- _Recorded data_
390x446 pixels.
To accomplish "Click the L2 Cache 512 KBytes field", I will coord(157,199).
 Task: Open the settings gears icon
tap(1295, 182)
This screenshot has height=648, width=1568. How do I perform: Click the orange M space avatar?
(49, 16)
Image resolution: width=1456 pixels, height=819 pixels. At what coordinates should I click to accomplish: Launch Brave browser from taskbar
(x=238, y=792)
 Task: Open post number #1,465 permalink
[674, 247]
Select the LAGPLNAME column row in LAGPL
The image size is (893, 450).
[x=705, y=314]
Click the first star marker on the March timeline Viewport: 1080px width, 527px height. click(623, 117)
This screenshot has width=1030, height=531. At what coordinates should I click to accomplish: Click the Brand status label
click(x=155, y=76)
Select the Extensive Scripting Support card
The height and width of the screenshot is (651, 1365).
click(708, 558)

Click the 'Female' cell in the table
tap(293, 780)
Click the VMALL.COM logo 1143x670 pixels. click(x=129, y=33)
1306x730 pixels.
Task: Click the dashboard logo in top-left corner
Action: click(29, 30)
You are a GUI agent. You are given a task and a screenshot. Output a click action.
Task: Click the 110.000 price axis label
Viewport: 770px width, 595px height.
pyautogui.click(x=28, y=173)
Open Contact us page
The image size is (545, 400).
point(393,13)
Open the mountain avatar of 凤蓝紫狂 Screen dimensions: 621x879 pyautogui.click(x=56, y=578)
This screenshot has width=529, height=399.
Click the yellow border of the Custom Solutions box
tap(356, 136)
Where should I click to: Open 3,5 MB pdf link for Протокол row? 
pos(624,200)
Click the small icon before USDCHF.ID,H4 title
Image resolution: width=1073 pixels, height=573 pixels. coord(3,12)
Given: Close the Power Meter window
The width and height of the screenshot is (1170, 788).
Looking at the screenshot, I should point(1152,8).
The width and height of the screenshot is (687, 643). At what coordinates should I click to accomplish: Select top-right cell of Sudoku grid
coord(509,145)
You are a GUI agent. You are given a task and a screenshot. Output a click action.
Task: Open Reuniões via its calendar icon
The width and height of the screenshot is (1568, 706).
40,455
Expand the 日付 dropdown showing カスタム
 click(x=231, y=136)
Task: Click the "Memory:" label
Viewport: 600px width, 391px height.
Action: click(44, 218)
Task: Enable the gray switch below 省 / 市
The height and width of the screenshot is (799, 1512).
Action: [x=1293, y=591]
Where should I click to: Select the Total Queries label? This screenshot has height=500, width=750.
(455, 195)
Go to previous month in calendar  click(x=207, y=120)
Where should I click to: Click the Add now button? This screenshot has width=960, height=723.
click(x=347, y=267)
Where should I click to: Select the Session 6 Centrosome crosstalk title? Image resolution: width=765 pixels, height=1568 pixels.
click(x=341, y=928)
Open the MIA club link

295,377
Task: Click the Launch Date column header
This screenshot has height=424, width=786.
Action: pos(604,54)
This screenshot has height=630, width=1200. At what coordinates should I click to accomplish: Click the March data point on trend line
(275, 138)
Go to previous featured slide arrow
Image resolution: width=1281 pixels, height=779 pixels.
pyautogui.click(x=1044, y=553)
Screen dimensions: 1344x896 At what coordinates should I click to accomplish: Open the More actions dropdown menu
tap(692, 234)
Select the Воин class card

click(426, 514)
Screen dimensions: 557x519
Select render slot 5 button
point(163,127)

- _Aim_
Write out all of the items again, replacing "Viewport" with "Display" wherever it occurs and leaving everything else unchanged.

- _Complete output_
390x446 pixels.
To accomplish "Click the L2 Cache 512 KBytes field", I will coord(157,199).
 Task: Open the settings gears icon
tap(1295, 182)
This screenshot has height=648, width=1568. How do I perform: Click the orange M space avatar?
(49, 16)
Image resolution: width=1456 pixels, height=819 pixels. At what coordinates should I click to accomplish: Launch Brave browser from taskbar
(x=238, y=792)
 Task: Open post number #1,465 permalink
[674, 247]
Select the LAGPLNAME column row in LAGPL
The image size is (893, 450).
[x=705, y=314]
Click the first star marker on the March timeline Display: 1080px width, 527px height. click(623, 117)
This screenshot has width=1030, height=531. At what coordinates should I click to accomplish: Click the Brand status label
click(x=155, y=76)
Select the Extensive Scripting Support card
The height and width of the screenshot is (651, 1365).
click(708, 558)

Click the 'Female' cell in the table
tap(293, 780)
Click the VMALL.COM logo 1143x670 pixels. click(x=129, y=33)
1306x730 pixels.
Task: Click the dashboard logo in top-left corner
Action: click(29, 30)
You are a GUI agent. You are given a task and a screenshot. Output a click action.
Task: Click the 110.000 price axis label
Display: 770px width, 595px height.
pyautogui.click(x=28, y=173)
Open Contact us page
The image size is (545, 400).
point(393,13)
Open the mountain avatar of 凤蓝紫狂 Screen dimensions: 621x879 pyautogui.click(x=56, y=578)
This screenshot has width=529, height=399.
Click the yellow border of the Custom Solutions box
tap(356, 136)
Where should I click to: Open 3,5 MB pdf link for Протокол row? 
pos(624,200)
Click the small icon before USDCHF.ID,H4 title
Image resolution: width=1073 pixels, height=573 pixels. coord(3,12)
Given: Close the Power Meter window
The width and height of the screenshot is (1170, 788).
Looking at the screenshot, I should point(1152,8).
The width and height of the screenshot is (687, 643). At what coordinates should I click to accomplish: Select top-right cell of Sudoku grid
coord(509,145)
You are a GUI agent. You are given a task and a screenshot. Output a click action.
Task: Open Reuniões via its calendar icon
The width and height of the screenshot is (1568, 706).
40,455
Expand the 日付 dropdown showing カスタム
 click(x=231, y=136)
Task: Click the "Memory:" label
Display: 600px width, 391px height.
Action: click(44, 218)
Task: Enable the gray switch below 省 / 市
The height and width of the screenshot is (799, 1512).
Action: [x=1293, y=591]
Where should I click to: Select the Total Queries label? This screenshot has height=500, width=750.
(455, 195)
Go to previous month in calendar  click(x=207, y=120)
Where should I click to: Click the Add now button? This screenshot has width=960, height=723.
click(x=347, y=267)
Where should I click to: Select the Session 6 Centrosome crosstalk title? Image resolution: width=765 pixels, height=1568 pixels.
click(x=341, y=928)
Open the MIA club link

295,377
Task: Click the Launch Date column header
This screenshot has height=424, width=786.
Action: pos(604,54)
This screenshot has height=630, width=1200. At what coordinates should I click to accomplish: Click the March data point on trend line
(275, 138)
Go to previous featured slide arrow
Image resolution: width=1281 pixels, height=779 pixels.
pyautogui.click(x=1044, y=553)
Screen dimensions: 1344x896 At what coordinates should I click to accomplish: Open the More actions dropdown menu
tap(692, 234)
Select the Воин class card

click(426, 514)
Screen dimensions: 557x519
Select render slot 5 button
point(163,127)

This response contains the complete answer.